Baselines, Context, and Interpretation [statistics + theory]

Context matters.

This comes up all the time in language comprehension, especially in the case of ambiguous languagge. The same word (e.g., “bark”) has at least two distinct meanings––and we know which was one was intended depending on the context of use (e.g., “the bark of a dog” vs. “the bark of a tree”). Even the humble preposition conveys radically different meanings in different contexts––compare “The event is in November” to “The event is in the concert hall” (Schneider et al, 2015).

Yet context also matters in other, purportedly more objective domains, such as statistics. Let’s say you encounter a numerical description of some societal trend. You need to ask yourself: is that a big number? Or is it relatively trivial? How would you know?

Consider the baseline

One way to approach this problem is to consider the baseline.

Imagine you’re the head of a nation-state, and your Chief Economist is trying to convince you that a policy intervention increases GDP. As evidence, they point to the fact that GDP increased by 2% last year, after a similar intervention was implemented. Does that mean the intervention worked?

To answer, you’d probably want an estimate of how much GDP increases on average, in the absence of such an intervention, i.e., a baseline. Such an estimate would obviously be noisy––lots of things affect economic growth––but it would help you set an expectation, which could then be compared to the empirical evidence.

I’ve made this argument for baselines before, e.g., when studying why languages have homophones, or trying to make evolutionary claims more generally. Essentially, it boils down to: if you want to use empirical data to make a causal claim about the world, you should at least try to rule out alternative explanations for that empirical data.

Treatment vs. control

This insight is at the heart of experimental design. In fact, the very notion of a “treatment” and a “control” group acknowledges the importance of baselines.

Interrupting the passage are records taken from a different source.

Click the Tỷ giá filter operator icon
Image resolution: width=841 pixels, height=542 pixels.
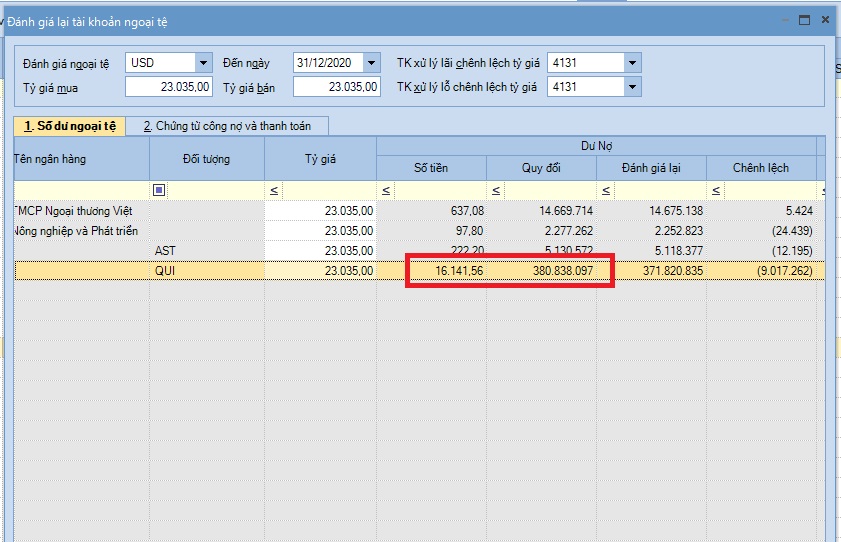point(274,190)
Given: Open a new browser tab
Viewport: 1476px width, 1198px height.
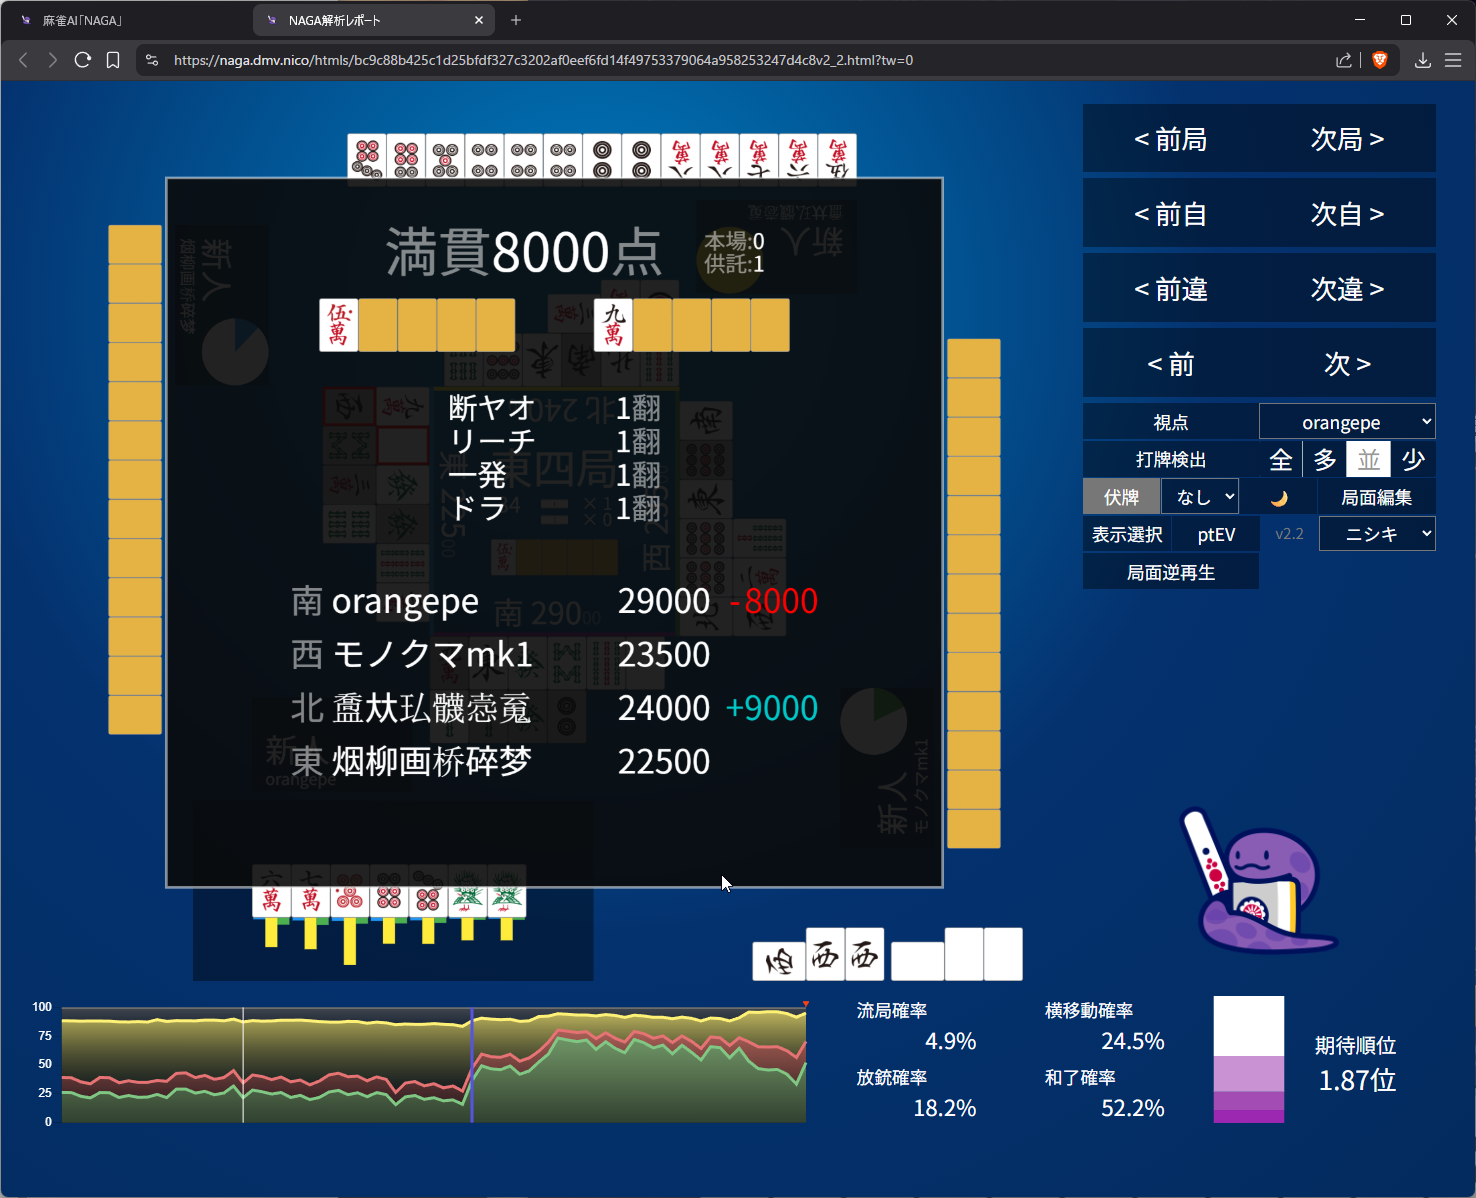Looking at the screenshot, I should tap(516, 20).
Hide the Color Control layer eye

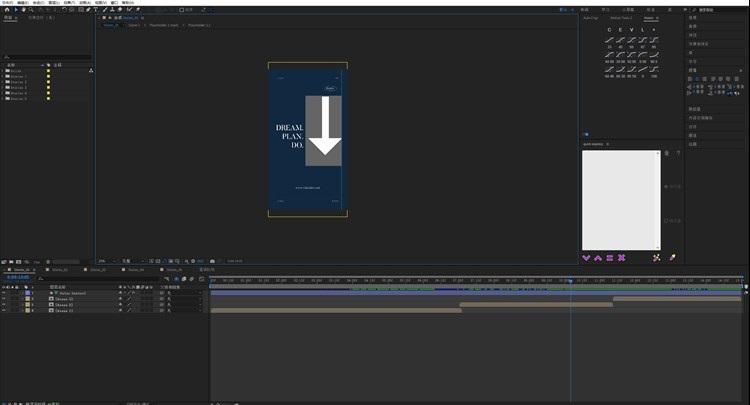[4, 293]
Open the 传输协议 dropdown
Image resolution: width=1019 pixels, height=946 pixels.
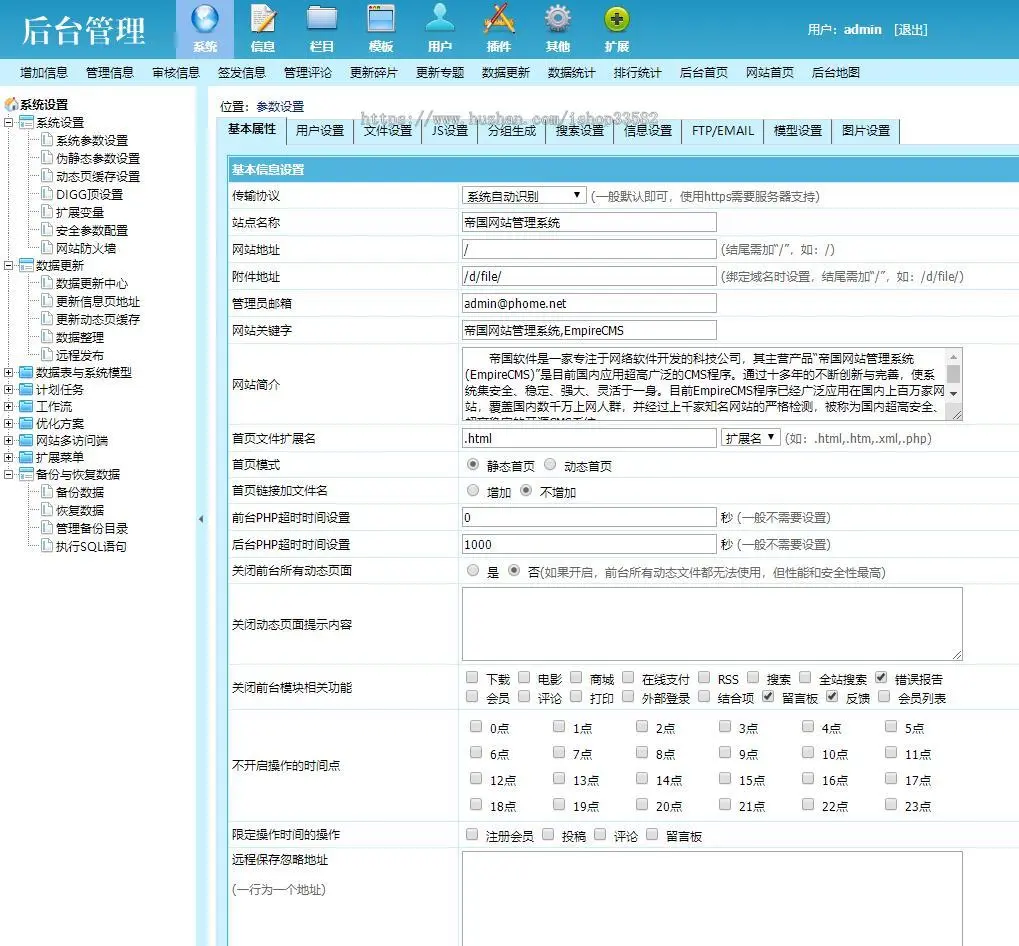click(x=523, y=194)
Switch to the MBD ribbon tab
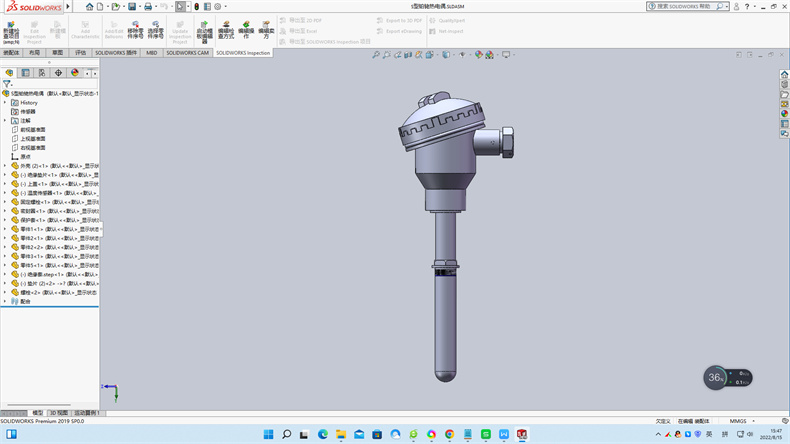 coord(151,53)
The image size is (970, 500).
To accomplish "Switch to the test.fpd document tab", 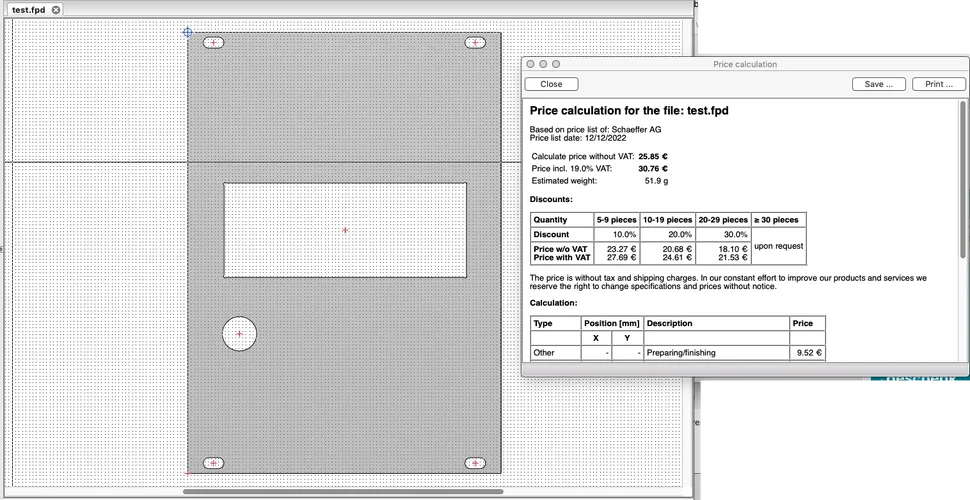I will click(28, 10).
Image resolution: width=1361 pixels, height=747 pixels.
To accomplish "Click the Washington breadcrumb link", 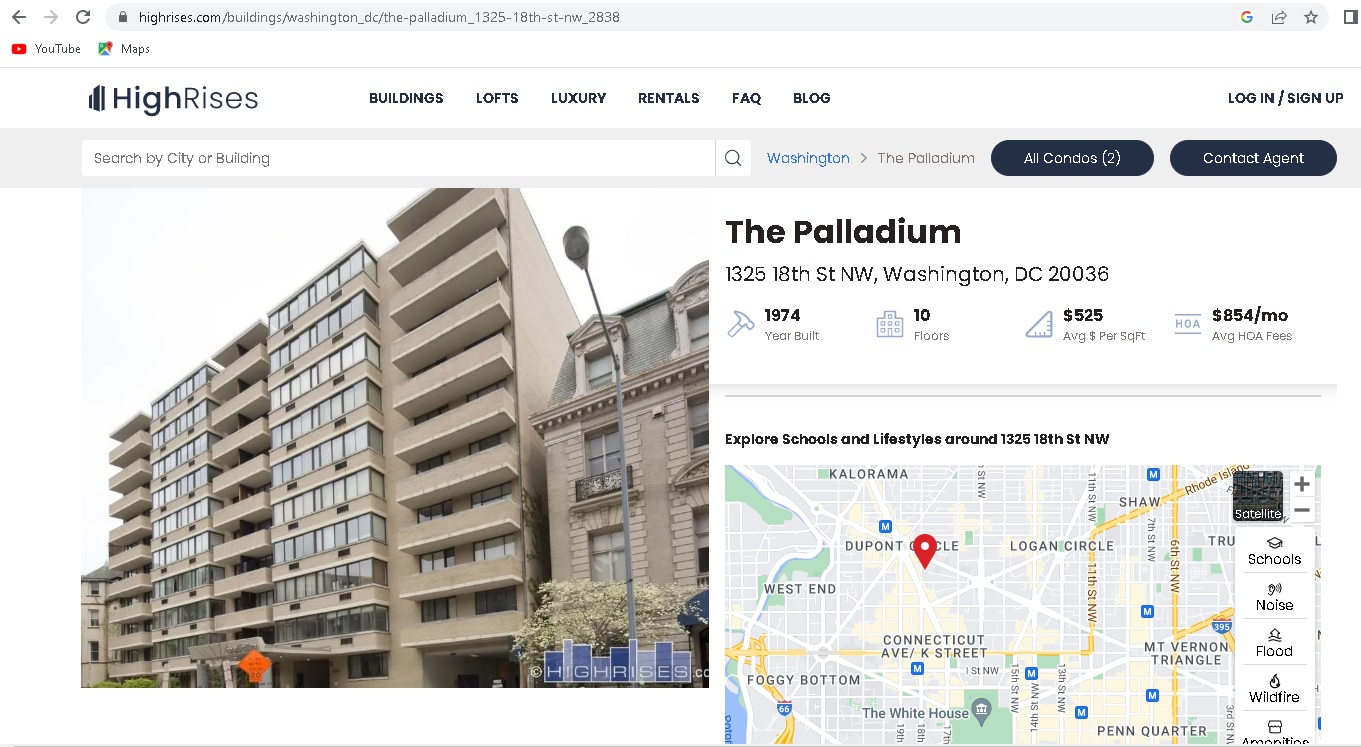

The classic example usually involves some sort of drug treatment. Let’s say you give a bunch of people a drug to improve happiness, and indeed, their self-reported happiness scores increase––by 5 points, on a 100-point scale. You need to ask yourself a couple questions:

  1. Is that difference real, or is it just statistical noise?
  2. Is that difference meaningful?

The first question is about sampling error. If there’s a lot of variance in self-reported happiness scores, maybe an increase (or decrease) of the amount observed is to be expected. This is exactly where control groups come in: by comparing the observed difference in some placebo group to the group that actually received the drug, you can ask whether the treatment effect is larger than expected. If it is, you might tentatively answer “yes” to the first question. (More on this connection to statistical analysis in a coming blog post.)

Control groups are really critical for accounting for all sorts of issues that arise in statistical analysis, such as regression to the mean. For an example, let’s return to our imagined head-of-state. This time, we’re trying to improve healthcare outcomes in the worst-performing counties. Our Chief Health Advisor tells us a promising story: last year, we implemented an intervention in the worst-performing counties, and observed––on average––an increase in their performance, relative to the year before. Does that mean the intervention was successful?

Again, it all depends on how much change you’d expect. And regression to the mean implies that––simply by virtue of sampling error––the worst-performing counties in one year are likely to have improved scores in the following year. So we can’t simply interpret any improvement as evidence for the efficacy of an intervention. Instead, we should’ve randomly assigned some of those counties to a “control” group, so we could measure how much change in performance you’d expect by chance alone.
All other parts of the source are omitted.